Change the specified attribute(s) for the calling thread. Unspecified attributes remain unchanged.

Get the values of attributes.

Return the number of processors that will be used to run threads and the number of physical processors if that is available.

A mutex provides simple mutual exclusion. A thread can lock a mutex and until it unlocks it no other thread will be able to lock it. Locking and unlocking are intended to be fast in the situation when there is no other process attempting to lock the mutex. These functions may not work correctly if an asynchronous interrupt is delivered during the calls. A thread should use synchronous interrupt when using these calls.

Make a new mutex

Lock a mutex. If the mutex is currently locked the thread is blocked until it is unlocked. If a thread tries to lock a mutex that it has previously locked the thread will deadlock. N.B. thread is not an interruption point (a point where synchronous interrupts are delivered) even though a thread can be blocked indefinitely.

Unlock a mutex and allow any waiting threads to run. The behaviour if the mutex was not previously locked by the calling thread is undefined.

Attempt to lock the mutex. Returns true if the mutex was not previously locked and has now been locked by the calling thread. Returns false if the mutex was previously locked, including by the calling thread.

Condition variables are used to provide communication between threads. A condition variable is used in conjunction with a mutex and usually a reference to establish and test changes in state. The normal use is for one thread to lock a mutex, test the reference and then wait on the condition variable, releasing the lock on the mutex while it does so. Another thread may then lock the mutex, update the reference, unlock the mutex, and signal the condition variable. This wakes up the first thread and reacquires the lock allowing the thread to test the updated reference with the lock held. More complex communication mechanisms, such as blocking channels, can be written in terms of condition variables.

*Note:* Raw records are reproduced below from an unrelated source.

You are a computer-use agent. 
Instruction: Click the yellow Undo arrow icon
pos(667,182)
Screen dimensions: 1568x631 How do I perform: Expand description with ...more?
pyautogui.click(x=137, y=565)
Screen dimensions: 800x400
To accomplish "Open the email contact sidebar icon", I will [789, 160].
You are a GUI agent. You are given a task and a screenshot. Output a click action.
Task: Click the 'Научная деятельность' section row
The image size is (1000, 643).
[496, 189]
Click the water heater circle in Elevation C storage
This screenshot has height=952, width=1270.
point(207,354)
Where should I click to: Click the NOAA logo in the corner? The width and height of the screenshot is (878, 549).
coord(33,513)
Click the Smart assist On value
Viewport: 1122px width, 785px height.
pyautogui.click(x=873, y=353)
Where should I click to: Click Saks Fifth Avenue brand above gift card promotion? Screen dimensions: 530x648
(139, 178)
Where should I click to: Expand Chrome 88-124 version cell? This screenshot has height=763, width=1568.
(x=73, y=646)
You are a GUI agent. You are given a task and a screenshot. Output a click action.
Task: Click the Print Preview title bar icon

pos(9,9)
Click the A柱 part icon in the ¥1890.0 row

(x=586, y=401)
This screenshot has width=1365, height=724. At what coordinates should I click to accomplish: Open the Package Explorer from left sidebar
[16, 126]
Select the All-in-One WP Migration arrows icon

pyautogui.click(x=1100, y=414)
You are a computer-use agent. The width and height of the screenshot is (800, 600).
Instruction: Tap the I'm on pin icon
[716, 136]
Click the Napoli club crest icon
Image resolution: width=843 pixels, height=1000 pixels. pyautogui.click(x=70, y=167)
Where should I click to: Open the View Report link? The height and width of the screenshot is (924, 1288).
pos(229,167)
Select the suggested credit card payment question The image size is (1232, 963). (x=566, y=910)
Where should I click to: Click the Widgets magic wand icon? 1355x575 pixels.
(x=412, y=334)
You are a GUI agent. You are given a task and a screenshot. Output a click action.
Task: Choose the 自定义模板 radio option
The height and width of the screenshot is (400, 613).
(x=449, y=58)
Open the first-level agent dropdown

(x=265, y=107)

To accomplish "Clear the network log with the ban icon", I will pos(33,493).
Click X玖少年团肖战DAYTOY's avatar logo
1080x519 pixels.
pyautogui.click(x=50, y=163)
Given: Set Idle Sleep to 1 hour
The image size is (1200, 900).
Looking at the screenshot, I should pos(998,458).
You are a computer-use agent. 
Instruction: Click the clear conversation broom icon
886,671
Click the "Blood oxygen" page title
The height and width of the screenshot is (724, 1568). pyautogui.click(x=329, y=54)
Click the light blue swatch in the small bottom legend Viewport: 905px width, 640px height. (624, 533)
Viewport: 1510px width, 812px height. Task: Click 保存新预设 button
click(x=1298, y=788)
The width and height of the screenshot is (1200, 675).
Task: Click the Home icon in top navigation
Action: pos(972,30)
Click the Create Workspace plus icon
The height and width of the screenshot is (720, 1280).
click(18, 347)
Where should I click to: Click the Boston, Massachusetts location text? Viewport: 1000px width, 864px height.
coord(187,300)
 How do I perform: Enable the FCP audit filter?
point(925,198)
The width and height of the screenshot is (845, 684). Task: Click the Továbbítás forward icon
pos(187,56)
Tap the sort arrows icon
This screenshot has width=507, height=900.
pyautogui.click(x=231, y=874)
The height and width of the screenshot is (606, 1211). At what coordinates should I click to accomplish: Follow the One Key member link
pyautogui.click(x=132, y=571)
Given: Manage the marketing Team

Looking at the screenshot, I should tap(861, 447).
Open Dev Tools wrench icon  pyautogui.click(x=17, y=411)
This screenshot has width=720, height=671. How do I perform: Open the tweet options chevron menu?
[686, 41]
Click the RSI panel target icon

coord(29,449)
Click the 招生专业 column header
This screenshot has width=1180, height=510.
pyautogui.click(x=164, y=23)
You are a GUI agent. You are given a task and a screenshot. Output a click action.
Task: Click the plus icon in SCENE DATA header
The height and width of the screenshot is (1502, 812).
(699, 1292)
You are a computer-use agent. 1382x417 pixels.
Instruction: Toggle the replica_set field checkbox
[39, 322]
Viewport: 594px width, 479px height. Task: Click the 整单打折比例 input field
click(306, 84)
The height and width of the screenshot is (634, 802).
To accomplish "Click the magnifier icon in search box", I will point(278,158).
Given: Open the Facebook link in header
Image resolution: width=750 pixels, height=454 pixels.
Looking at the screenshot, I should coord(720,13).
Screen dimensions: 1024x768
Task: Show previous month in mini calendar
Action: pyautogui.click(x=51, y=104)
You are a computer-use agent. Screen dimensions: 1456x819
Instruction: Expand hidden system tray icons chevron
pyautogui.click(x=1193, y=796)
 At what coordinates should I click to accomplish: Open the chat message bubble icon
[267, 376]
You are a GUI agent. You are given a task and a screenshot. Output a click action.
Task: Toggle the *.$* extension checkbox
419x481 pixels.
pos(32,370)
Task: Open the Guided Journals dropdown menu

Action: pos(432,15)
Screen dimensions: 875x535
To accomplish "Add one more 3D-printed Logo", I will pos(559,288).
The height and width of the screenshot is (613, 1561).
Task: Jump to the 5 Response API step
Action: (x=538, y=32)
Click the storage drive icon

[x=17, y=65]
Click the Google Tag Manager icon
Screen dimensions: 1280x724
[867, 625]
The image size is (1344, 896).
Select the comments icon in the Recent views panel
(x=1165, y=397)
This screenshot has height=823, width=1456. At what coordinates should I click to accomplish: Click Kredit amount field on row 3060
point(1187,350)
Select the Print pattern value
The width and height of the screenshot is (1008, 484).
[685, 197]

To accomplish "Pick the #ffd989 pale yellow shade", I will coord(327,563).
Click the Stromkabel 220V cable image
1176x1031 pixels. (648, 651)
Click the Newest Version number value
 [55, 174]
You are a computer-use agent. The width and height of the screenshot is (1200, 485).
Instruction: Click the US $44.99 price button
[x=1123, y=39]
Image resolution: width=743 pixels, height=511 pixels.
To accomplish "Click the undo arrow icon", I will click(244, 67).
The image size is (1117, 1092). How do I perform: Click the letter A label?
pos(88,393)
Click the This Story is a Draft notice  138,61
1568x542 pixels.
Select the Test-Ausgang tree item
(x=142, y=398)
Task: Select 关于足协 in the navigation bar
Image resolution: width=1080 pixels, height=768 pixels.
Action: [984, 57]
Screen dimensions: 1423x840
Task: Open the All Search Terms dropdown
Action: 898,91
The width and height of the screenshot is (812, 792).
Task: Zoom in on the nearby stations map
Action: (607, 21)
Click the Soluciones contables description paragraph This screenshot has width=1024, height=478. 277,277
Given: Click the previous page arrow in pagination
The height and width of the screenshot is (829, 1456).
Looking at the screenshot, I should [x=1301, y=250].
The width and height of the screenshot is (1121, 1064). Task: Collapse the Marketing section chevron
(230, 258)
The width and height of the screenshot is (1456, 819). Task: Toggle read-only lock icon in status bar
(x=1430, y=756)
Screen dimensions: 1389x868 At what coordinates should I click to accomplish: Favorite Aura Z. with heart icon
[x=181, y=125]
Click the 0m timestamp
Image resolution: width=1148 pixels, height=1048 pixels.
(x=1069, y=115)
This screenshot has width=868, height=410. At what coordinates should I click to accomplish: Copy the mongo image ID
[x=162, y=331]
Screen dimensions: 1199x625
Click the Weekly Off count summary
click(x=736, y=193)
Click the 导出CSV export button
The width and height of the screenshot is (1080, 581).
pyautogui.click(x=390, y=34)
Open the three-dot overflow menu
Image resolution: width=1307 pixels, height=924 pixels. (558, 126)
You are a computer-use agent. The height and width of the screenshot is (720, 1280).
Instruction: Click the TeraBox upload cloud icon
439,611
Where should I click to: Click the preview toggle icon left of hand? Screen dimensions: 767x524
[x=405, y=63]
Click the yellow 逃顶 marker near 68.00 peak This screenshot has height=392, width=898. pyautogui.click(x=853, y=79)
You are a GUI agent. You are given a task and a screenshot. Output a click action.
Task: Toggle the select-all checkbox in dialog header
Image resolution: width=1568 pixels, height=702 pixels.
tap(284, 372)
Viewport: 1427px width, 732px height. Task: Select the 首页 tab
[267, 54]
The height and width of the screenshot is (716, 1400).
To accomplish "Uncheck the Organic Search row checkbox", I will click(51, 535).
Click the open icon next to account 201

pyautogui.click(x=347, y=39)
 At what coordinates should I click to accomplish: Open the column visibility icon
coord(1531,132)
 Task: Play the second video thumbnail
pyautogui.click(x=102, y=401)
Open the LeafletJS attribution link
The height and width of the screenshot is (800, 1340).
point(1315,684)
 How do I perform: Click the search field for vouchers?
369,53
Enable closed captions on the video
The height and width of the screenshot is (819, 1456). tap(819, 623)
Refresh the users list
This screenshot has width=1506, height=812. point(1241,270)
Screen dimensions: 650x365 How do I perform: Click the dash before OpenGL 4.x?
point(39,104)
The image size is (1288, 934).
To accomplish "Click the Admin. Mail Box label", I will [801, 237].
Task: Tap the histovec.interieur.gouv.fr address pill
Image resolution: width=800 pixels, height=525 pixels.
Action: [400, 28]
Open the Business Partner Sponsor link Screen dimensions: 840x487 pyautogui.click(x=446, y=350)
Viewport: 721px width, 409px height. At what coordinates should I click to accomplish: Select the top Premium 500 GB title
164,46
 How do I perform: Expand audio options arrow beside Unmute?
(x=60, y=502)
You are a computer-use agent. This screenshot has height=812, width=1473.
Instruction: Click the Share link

Make a new condition variable.

Release the mutex and block until the condition variable is signalled. When wait returns the mutex will have been re-acquired.

If the thread is handling interrupts synchronously this function can be interrupted using the Thread.interrupt function or, if the thread is set to accept broadcast interrupts, Thread.broadcastInterrupt. The thread will re-acquire the mutex before the exception is delivered. An exception will only be delivered in this case if the interrupt is sent before the condition variable is signalled. If the interrupt is sent after the condition variable is signalled the function will return normally even if it has not yet re-acquired the mutex. The interrupt state will be delivered on the next call to "wait", Thread.testInterrupt or other blocking call.

A thread should never call this function if it may receive an asynchronous interrupt. It should always set its interrupt state to either InterruptSynch or InterruptDefer beforehand. An asynchronous interrupt may leave the condition variable and the mutex in an indeterminate state and could lead to deadlock.

A condition variable should only be associated with one mutex at a time. All the threads waiting on a condition variable should pass the same mutex as argument.

As wait except that it blocks until either the condition variable is signalled or the time (absolute) is reached. Returns true if condition variable was signalled and false if the time-out was reached. Either way the mutex is reacquired so there may be a further delay if it is held by another thread.

Wake up one thread if any are waiting on the condition variable. If there are several threads waiting for the condition variable one will be selected to run and will run as soon as it has re-acquired the lock.

Wake up all threads waiting on the condition variable.